BRIEF >>
Reproduce exactly the lines of this material that begin at the line with "The image size is (1512, 791)." and end at the line with "Given: Click the 閉じる(C) button", both included. Omit the pictures and everything else.

>>

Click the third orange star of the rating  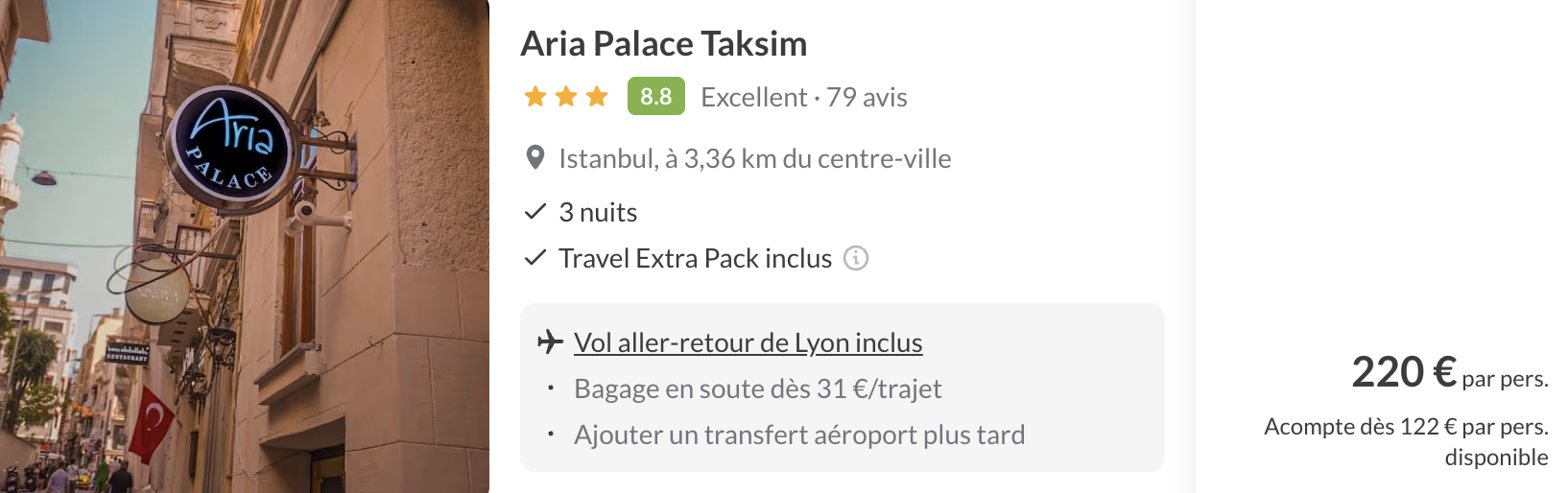[597, 97]
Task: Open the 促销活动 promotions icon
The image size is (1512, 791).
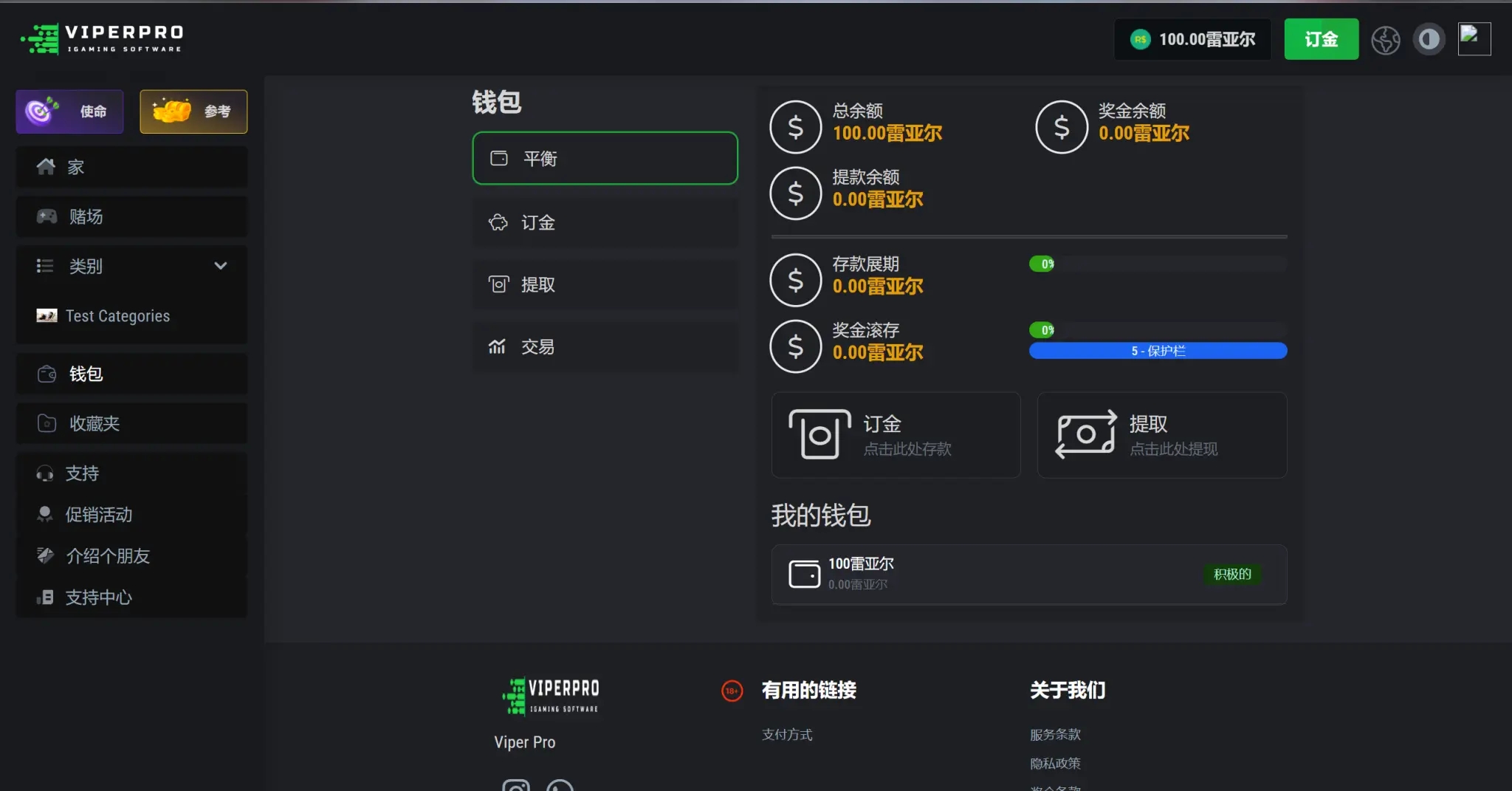Action: tap(45, 514)
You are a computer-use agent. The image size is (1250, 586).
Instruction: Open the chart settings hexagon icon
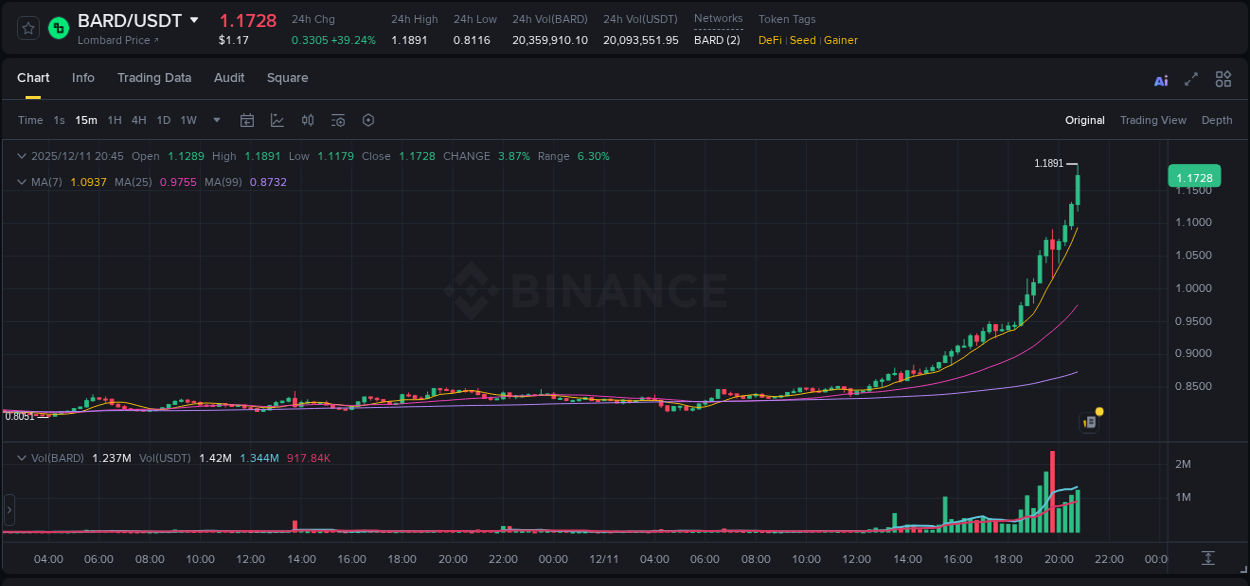[368, 119]
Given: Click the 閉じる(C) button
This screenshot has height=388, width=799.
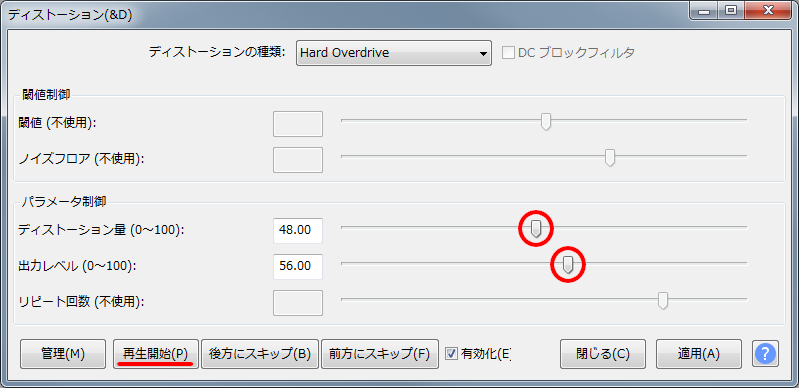Looking at the screenshot, I should [603, 354].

<<

EXERCISE SOLUTION >>
The image size is (1512, 791).
Action: tap(45, 514)
You are a computer-use agent. The image size is (1250, 586).
Instruction: Open the chart settings hexagon icon
[368, 119]
Given: Click the 閉じる(C) button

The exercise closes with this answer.